<<<<

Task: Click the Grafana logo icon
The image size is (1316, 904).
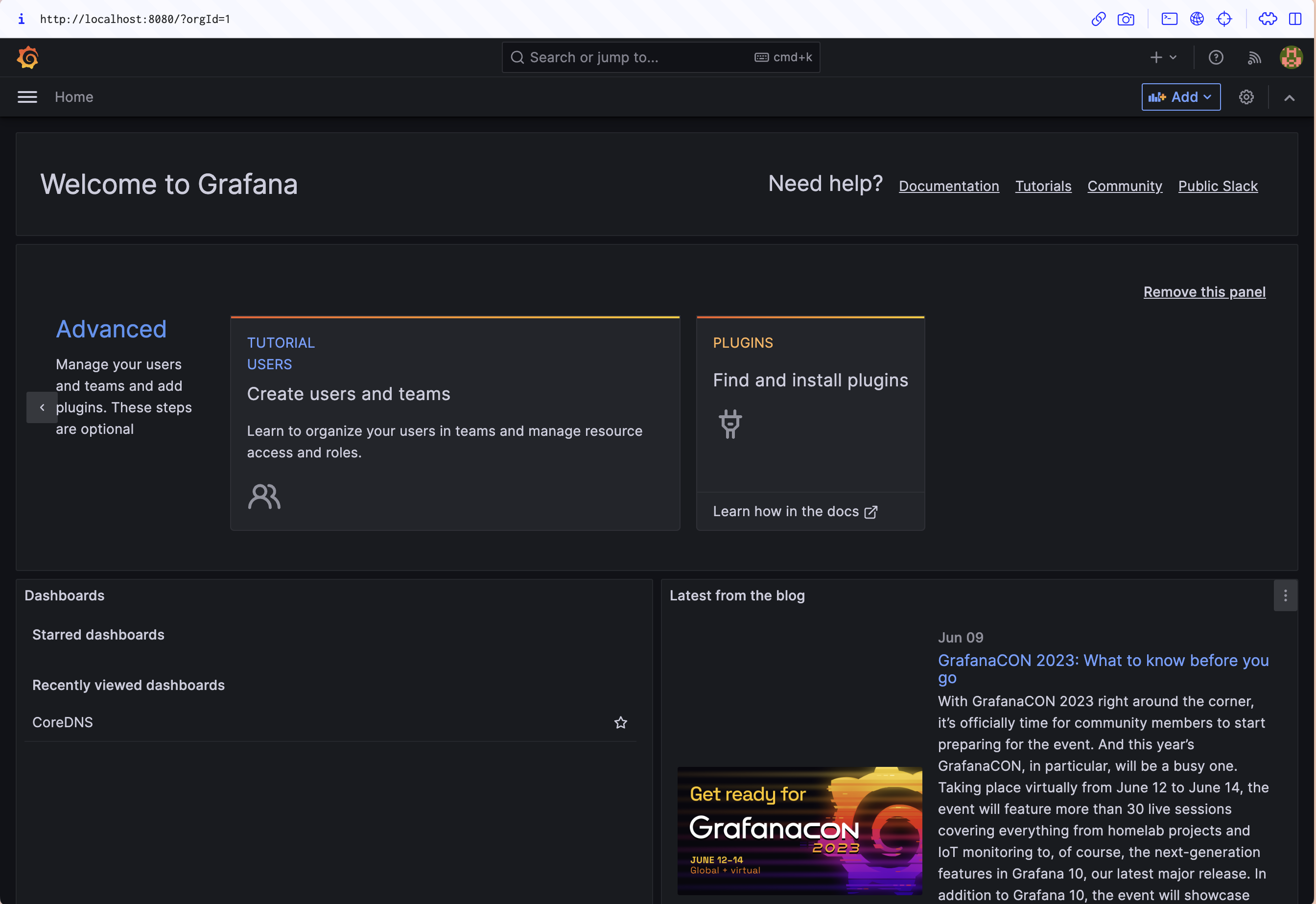Action: click(x=27, y=57)
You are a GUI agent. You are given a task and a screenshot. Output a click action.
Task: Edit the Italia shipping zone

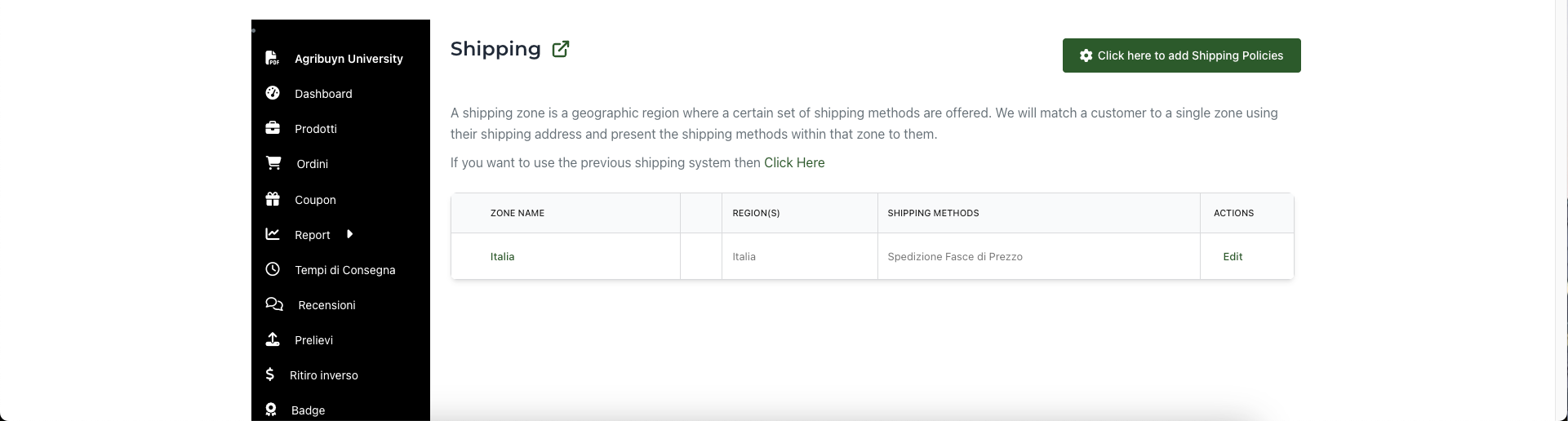click(1233, 256)
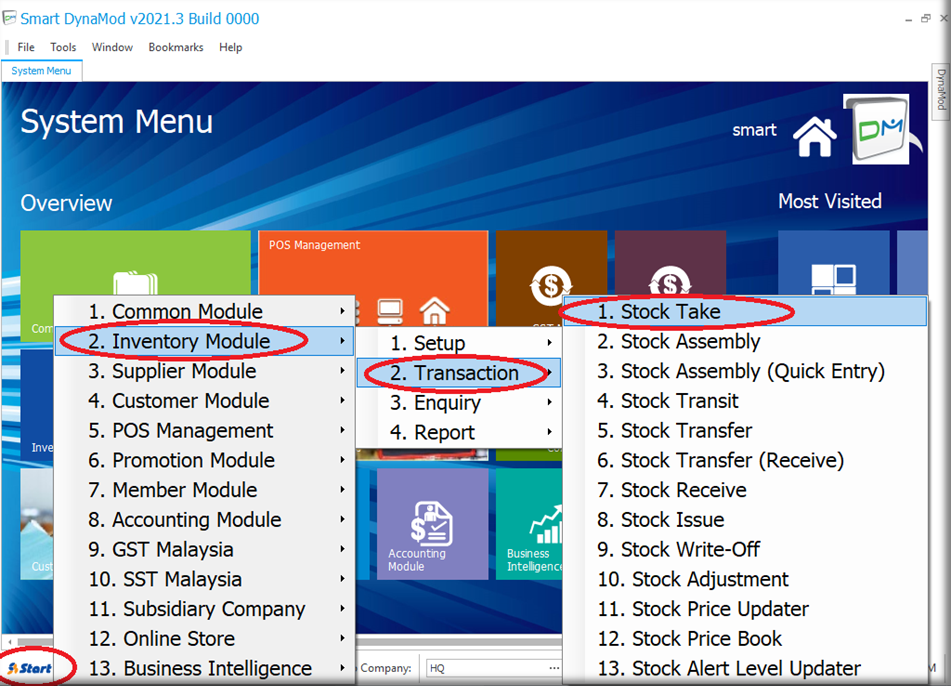
Task: Click the DynaMod side panel tab
Action: [941, 90]
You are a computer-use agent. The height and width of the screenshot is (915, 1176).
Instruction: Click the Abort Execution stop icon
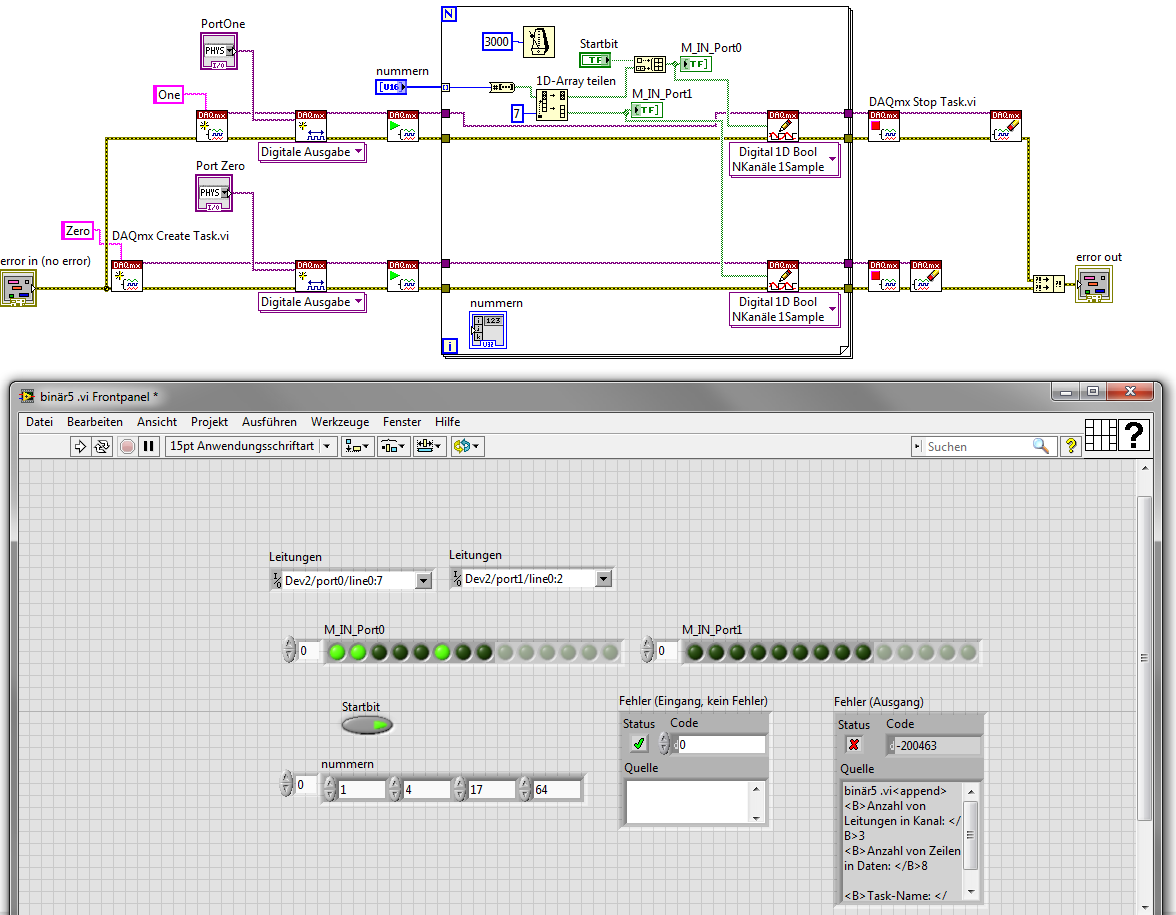128,447
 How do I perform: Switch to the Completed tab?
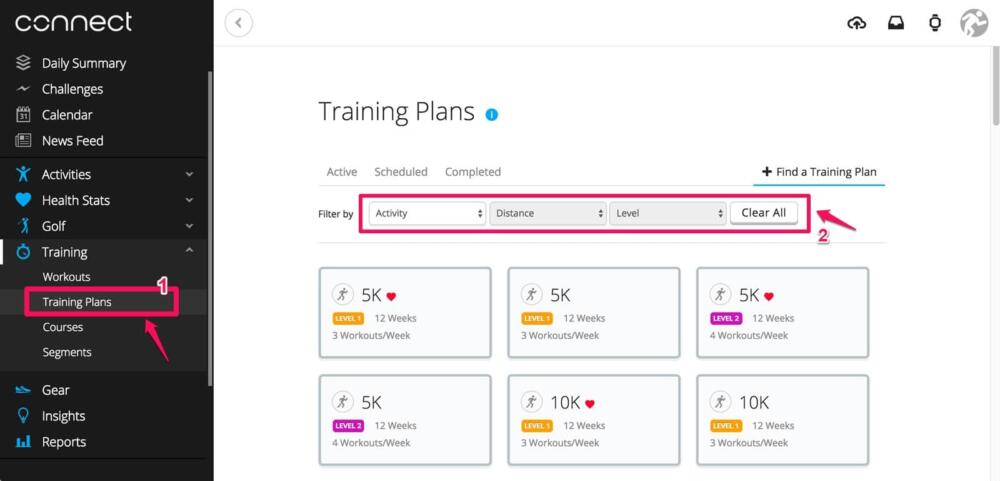473,172
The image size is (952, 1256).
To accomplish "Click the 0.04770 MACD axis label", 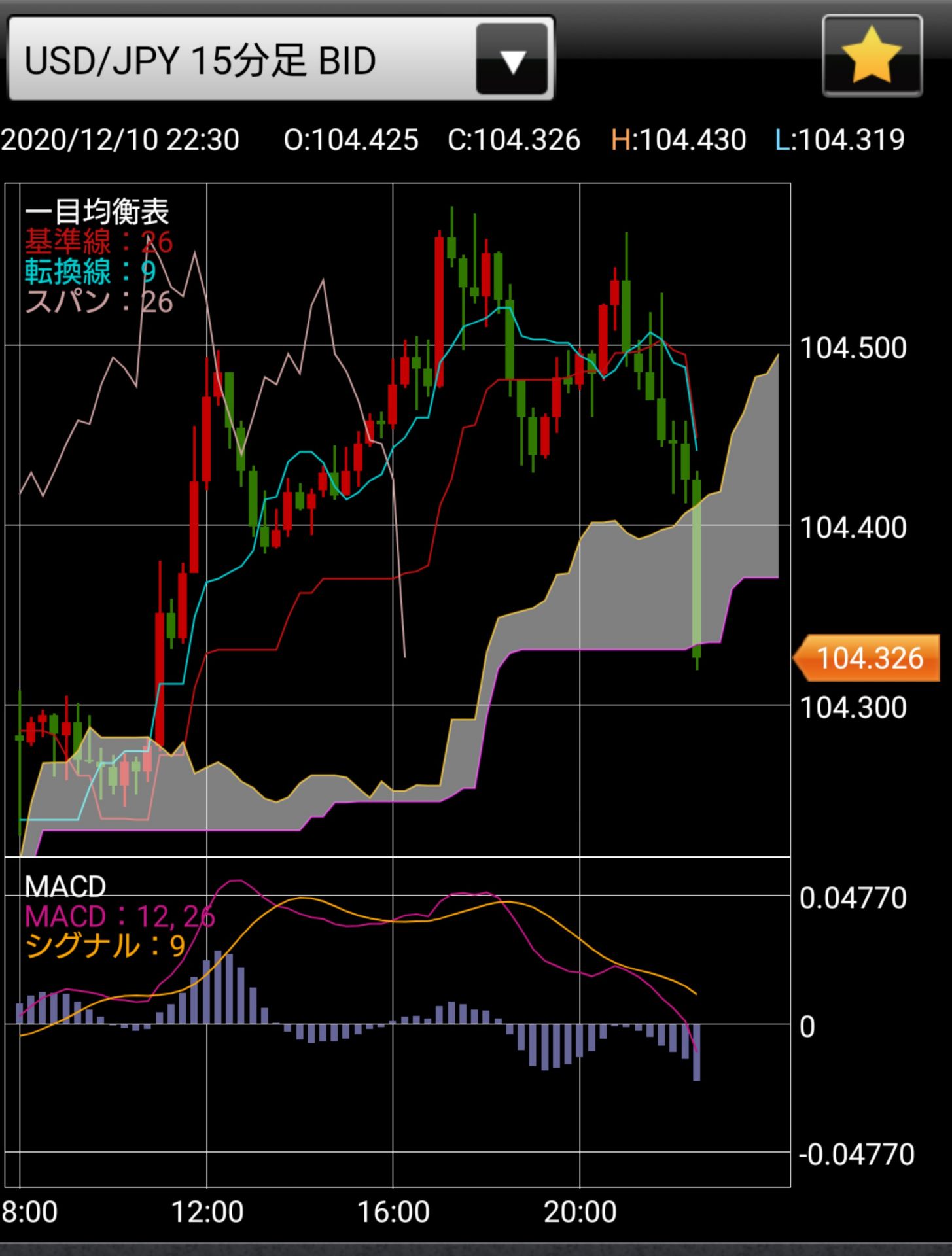I will 853,898.
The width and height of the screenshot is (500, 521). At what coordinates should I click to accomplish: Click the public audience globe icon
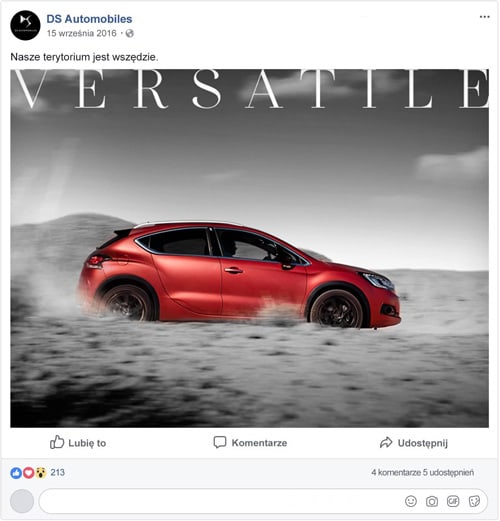click(130, 33)
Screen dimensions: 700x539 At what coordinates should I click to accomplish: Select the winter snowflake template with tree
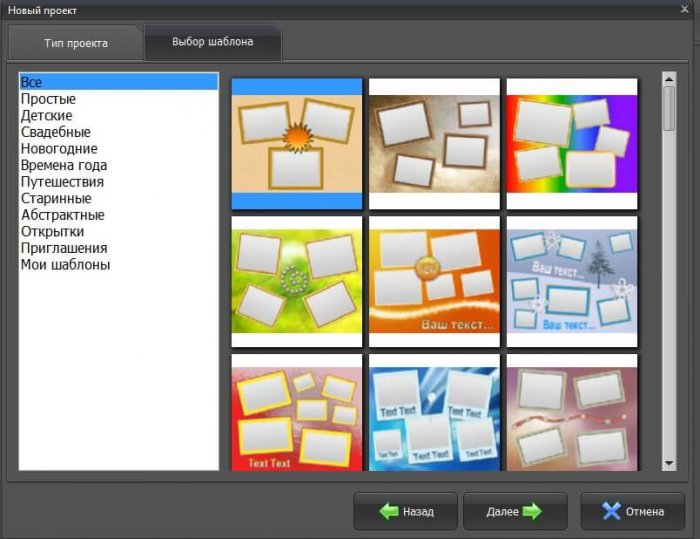click(571, 281)
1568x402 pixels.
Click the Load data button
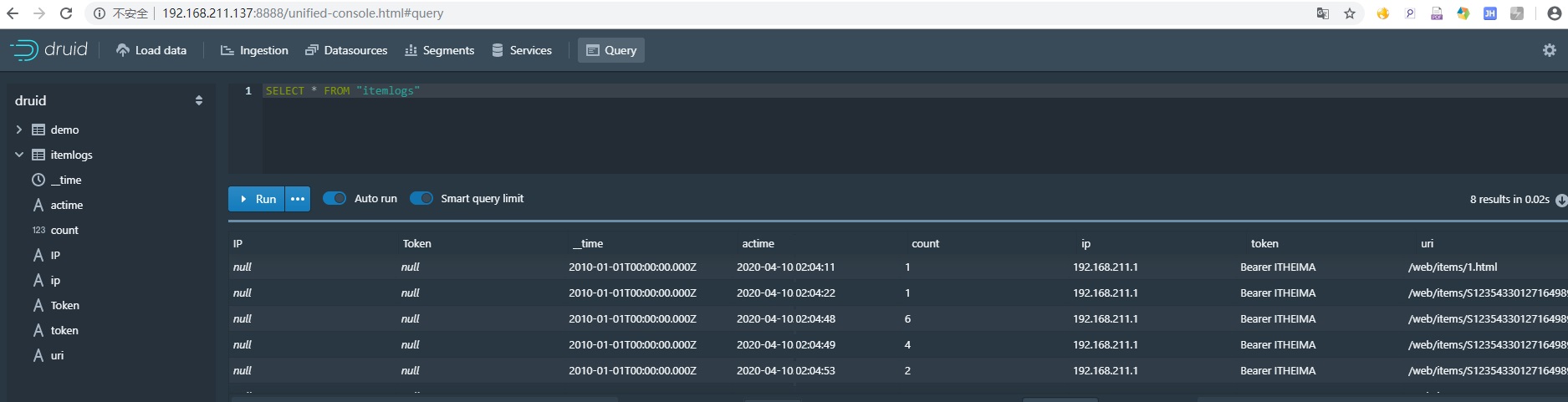point(151,50)
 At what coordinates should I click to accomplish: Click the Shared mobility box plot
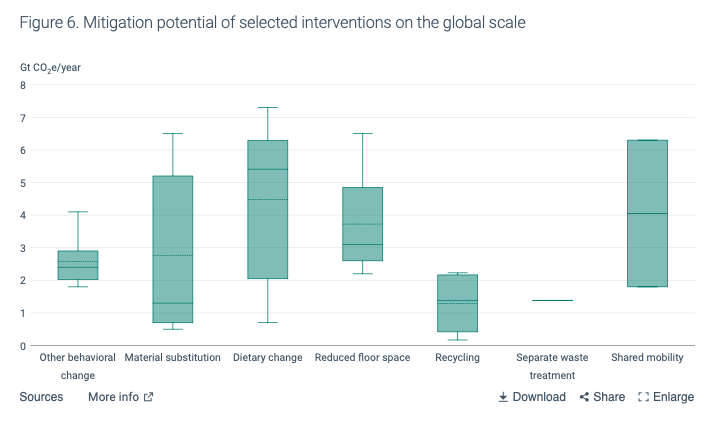tap(647, 213)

>>>>

How many lines in the entries above contain the word "what"? Reply with the number only.

3